As with Persona 3 Portable, the origins of this game lie in the PS2 era, where Persona 4 was launched way back in 2008. And while the changes made to the PSP port of Persona 3 kicked up some dust, the PlayStation Vita port of Persona 4 is considered by many to be one of the best games available for that system and one of the best JRPGs of all time. With Sony no longer supporting their handheld, it’s great to have to available once again and to see how well it holds up.
Having played Persona 3 Portable and Persona 4 Golden back to back this time, it’s easier to compare the two. The biggest difference probably lies in the fact that there’s a larger cast of characters this time around, and that that leads to more intricate social mechanics – something the series if obviously known for and why Persona 4 is considered such a highlight in the series and in gaming in general. The story and setting also feel richer in how they’ve been developed, and as intriguing as Persona 3’s dark plot is we think the world of Inaba is more memorable once the credits roll.
Inaba is a small Japanese village that gets rocked by a series of murders, and as a sort of junior detective squad you and a bunch of your high school friends take it upon themselves to investigate. But before you get Sherlock Holmes vibes… that investigating is done by entering alternate dimensions by entering TV screens. It sounds a bit like a Japanese or Korean horror premise, but thanks to some excellent writing it never feels quite as strange as the premise initially seems.
A lot of that writing can be seen in the characters, who are diverse, interesting, funny and intriguing all at the same time. Growing relationships with them through the game’s social systems never ceases to be captivating, and it’s easy to see why Persona 4 is such a go-to title whenever people talk about systems like this. It’s a leap forward from Persona 3 too, to the point where Persona 5 feels more like an incremental change – a testament to how high this game set the bar.
These social mechanics aren’t just a gimmick either – forming bonds with others strengthens the personas you can conjure up to go out and fight the shadowy monsters in the TV dimension, which as you probably expect is Persona’s domain for dungeon crawling.
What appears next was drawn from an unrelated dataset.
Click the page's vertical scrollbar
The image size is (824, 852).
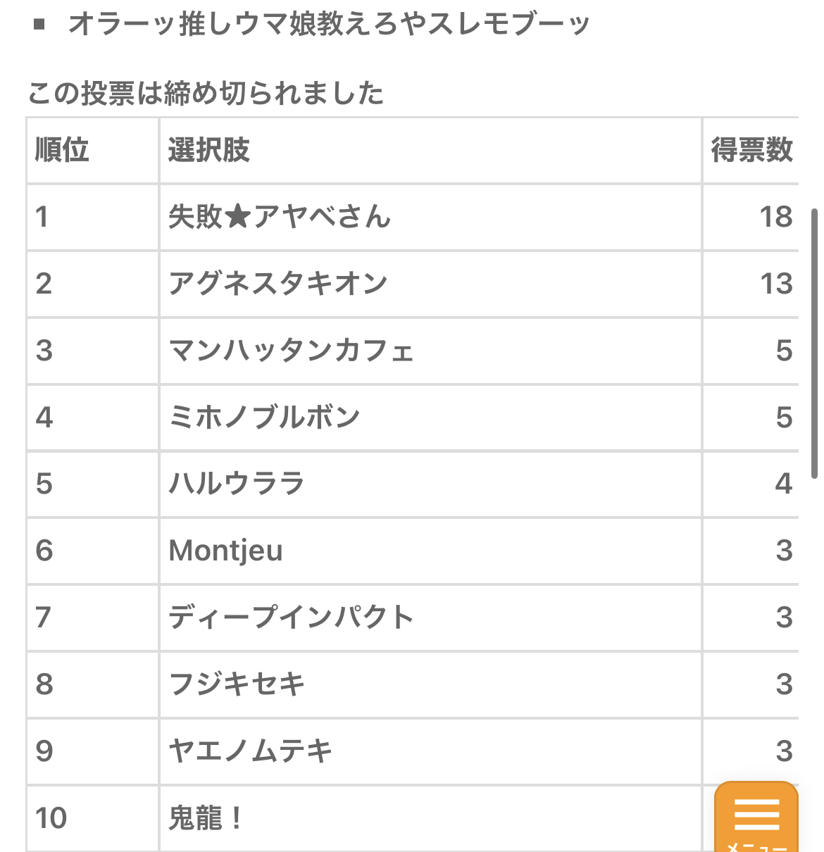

It’s how the social system ties together the more narrative-driven “real life” portion of the game with the fantasy realm that you dungeon crawl your way through, and makes it easy to get invested in both as boosting your party and taking on increasingly challenging dungeons with them is a great loop.
Visually, the fact that this is based on a Vita version that is about a decade old can be seen in the lackluster visual designs of the dungeons you explore. There are a few different overall looks to them, but the corridors themselves feel quite repetitive – a shame when you consider that games like Dungeon Master and Stonekeep are decades old at this point. The console-exclusive Persona 5 addressed this, but it’s the area of Persona 4 where the game dates itself.
Other parts hold up extremely well, like the game’s combat system – which is a refined version of what’s on offer in Persona 3. Audiovisually there have been some minor improvements for textures so they look okay on the bigger screen, but the real highlight is the soundtrack for the game, which was always brilliant but can now properly fill the room.
For JRPGs this is an essential piece of gaming history, and although Persona 5 refined the formula in a few ways this is an easy must-buy if you never got to play the Vita version.